- When you are running multiple inference models in one server or one server group.
While there are many usecases you need to deploy multiple inference models for one product, it is recommended not to run them in one same server or a same server group. Running all the models in a monorithic environment may barely reduce server cost, though it will probably increase operational cost with difficulty of software development, troubleshooting and update.
A disadvantage for its model development in this situation is that you will get limitation in your library selection. Libraries and algorithms for machine learning have been changing rapidly. Developing a model aligned with another model development will become limitation in algorithm choice, that you may not be your best choice.

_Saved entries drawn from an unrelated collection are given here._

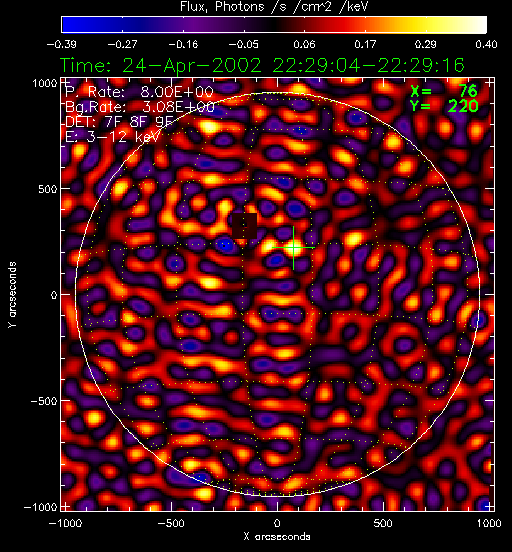Click the E: 3-12 keV energy label
The image size is (512, 552).
(x=113, y=137)
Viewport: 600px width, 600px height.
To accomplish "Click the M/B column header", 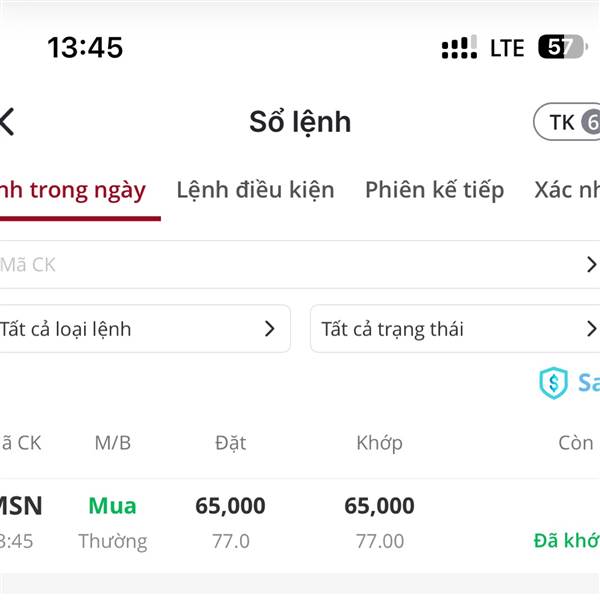I will (113, 443).
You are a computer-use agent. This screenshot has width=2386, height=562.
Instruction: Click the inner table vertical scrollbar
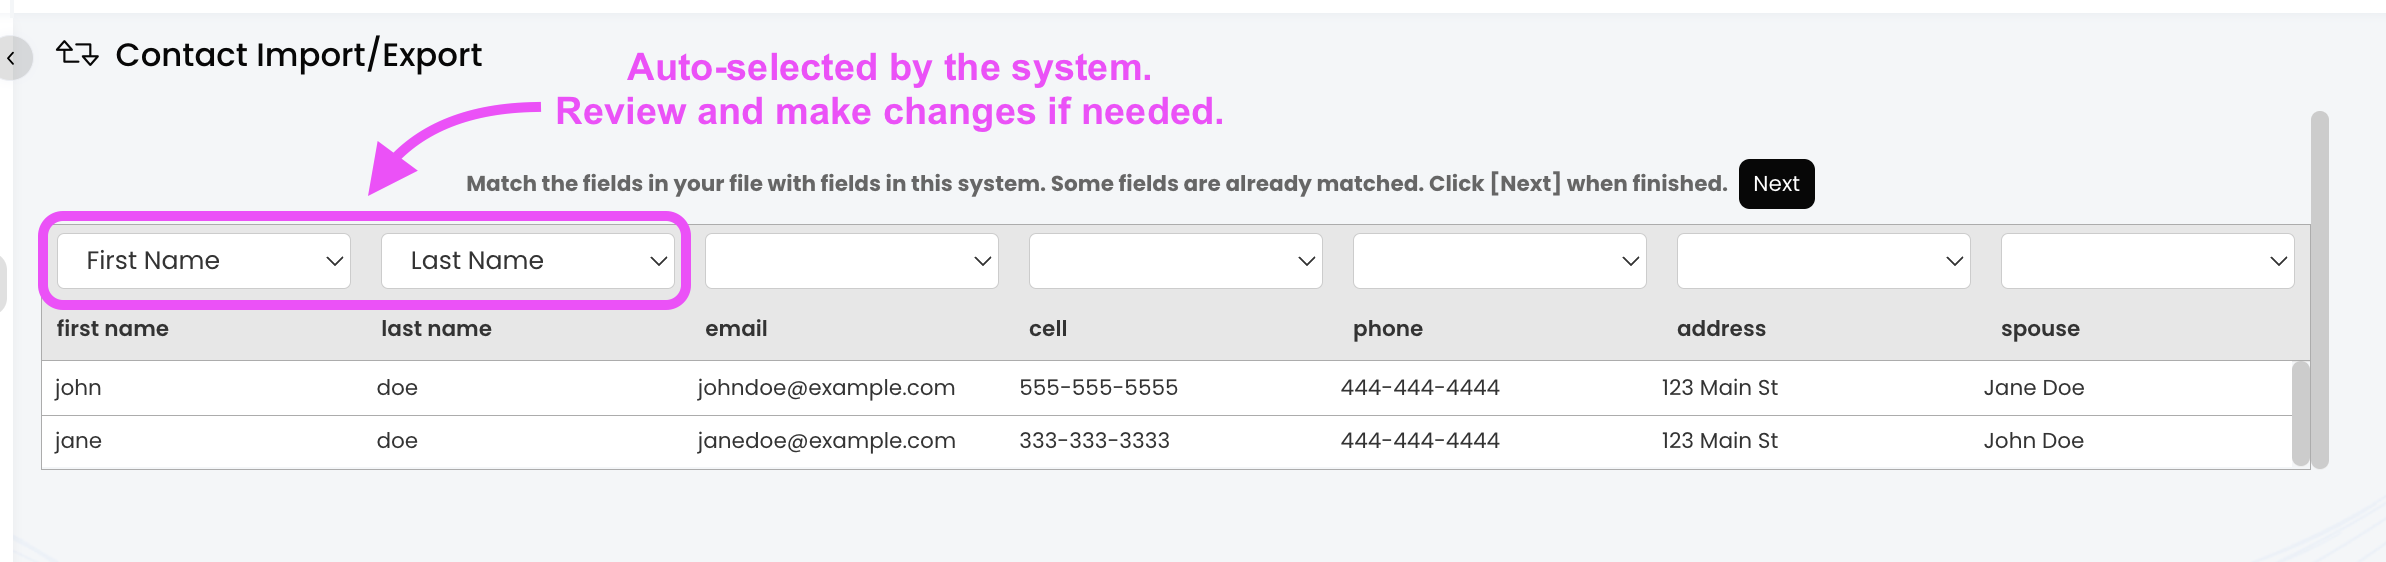[x=2300, y=414]
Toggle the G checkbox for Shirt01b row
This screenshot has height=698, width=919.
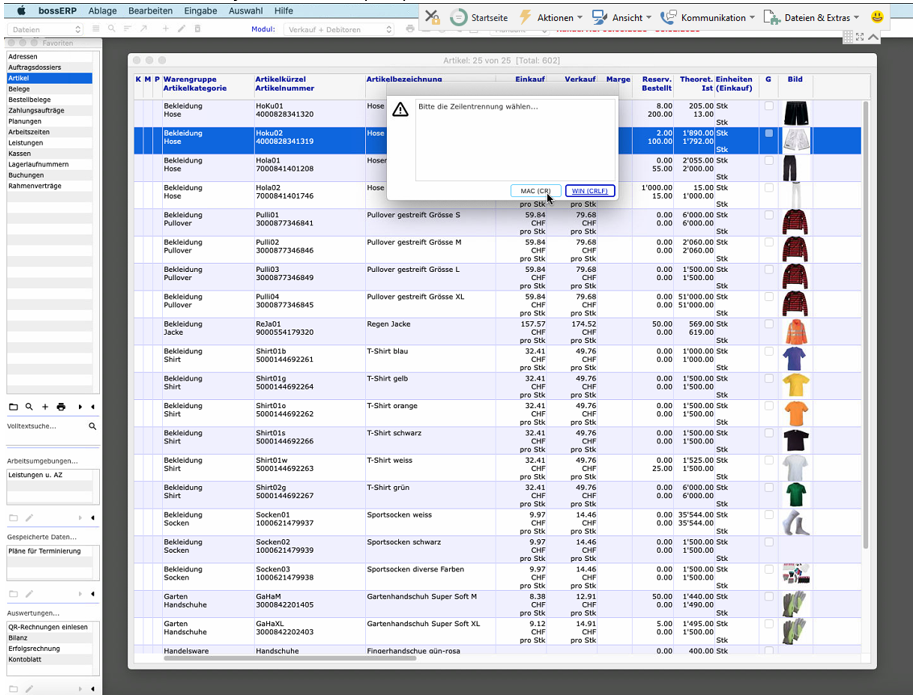point(768,352)

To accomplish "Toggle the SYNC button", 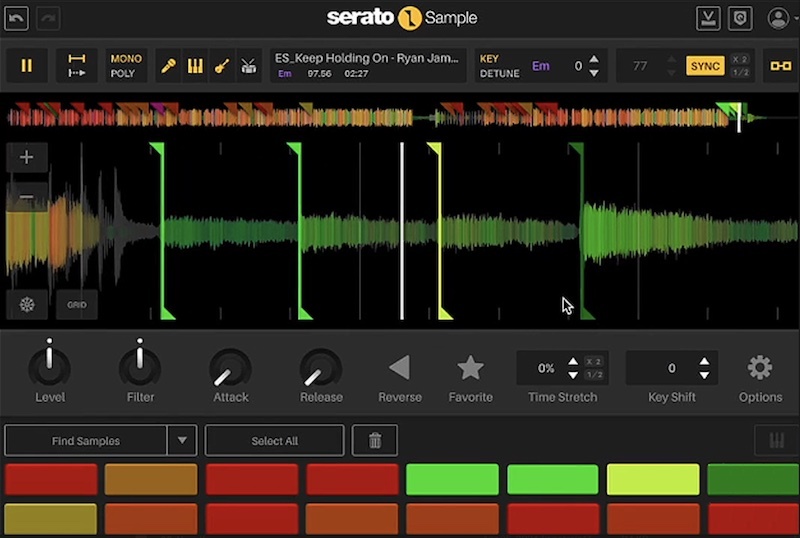I will point(705,66).

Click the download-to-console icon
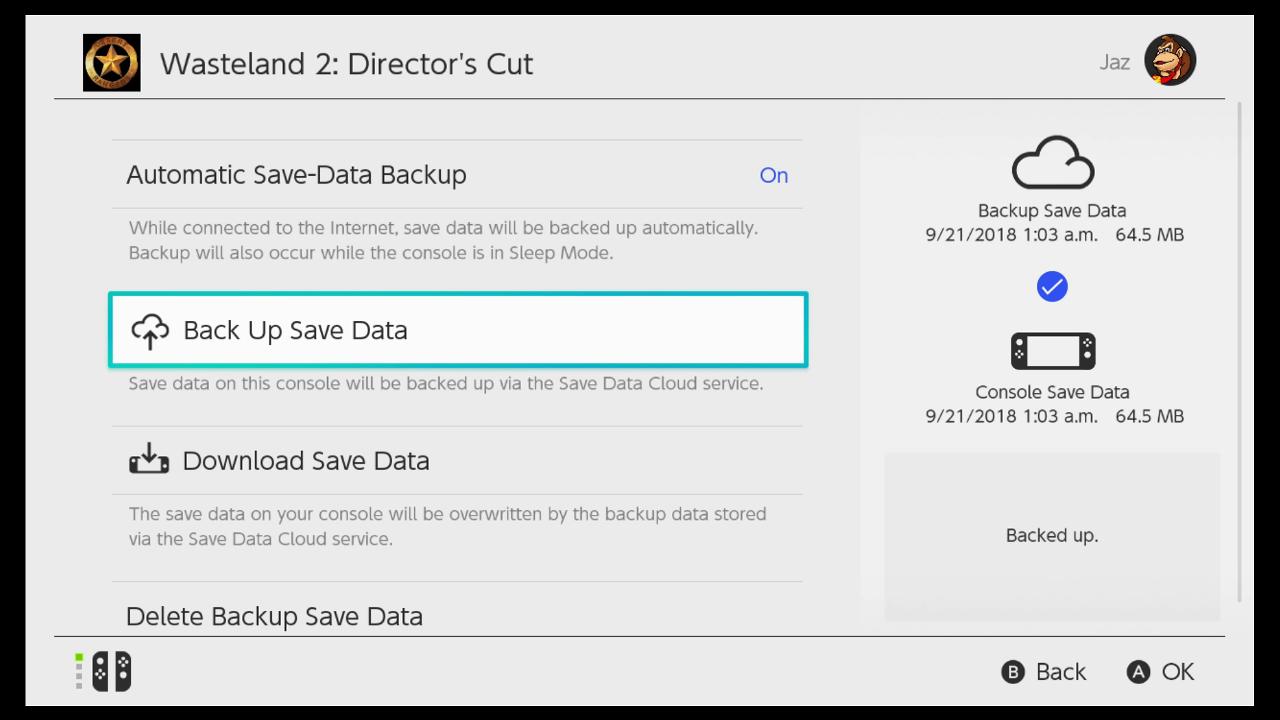click(149, 459)
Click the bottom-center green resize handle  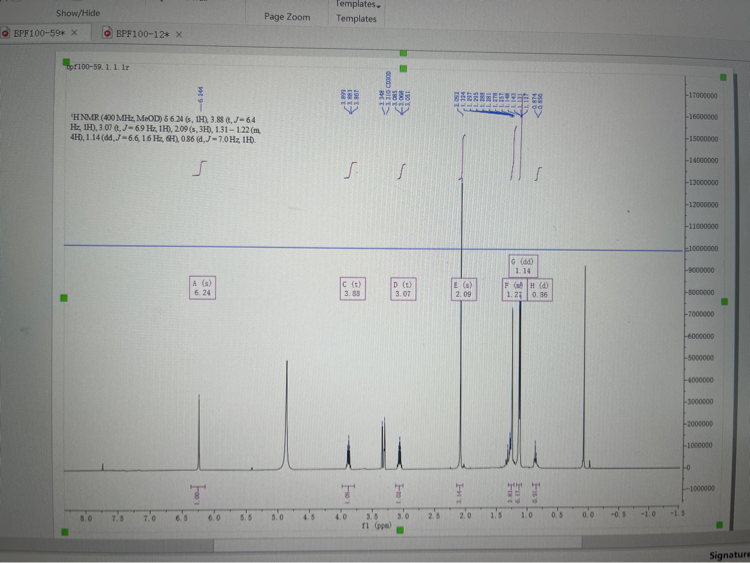click(x=401, y=529)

Once you get an incident in a monorithic architecture, you may need to trace all logs to find its root cause. Isolating fault in a system becomes difficult, as well as troubleshooting a machine learning model, such that prediction is invalid, requires tracing multiple logics, which will be increase in time to repair.
Updating system and model requires comparably long time as well. Depending on how you install your model, model in image patter or model load pattern, an update in the system will require an unnecessary update in a model. Frequency of system update and model update may not be synchronized, though those will be triggered simultaneously on a monorithic system, with increase in operational cost.
It is recommended to deploy in microservice architecture of one model per one server on running multiple models.
- Barely reasonable cost.
- Increase in dev and ops cost.
- Develop in a single responsibility for a server and a model, in microservice.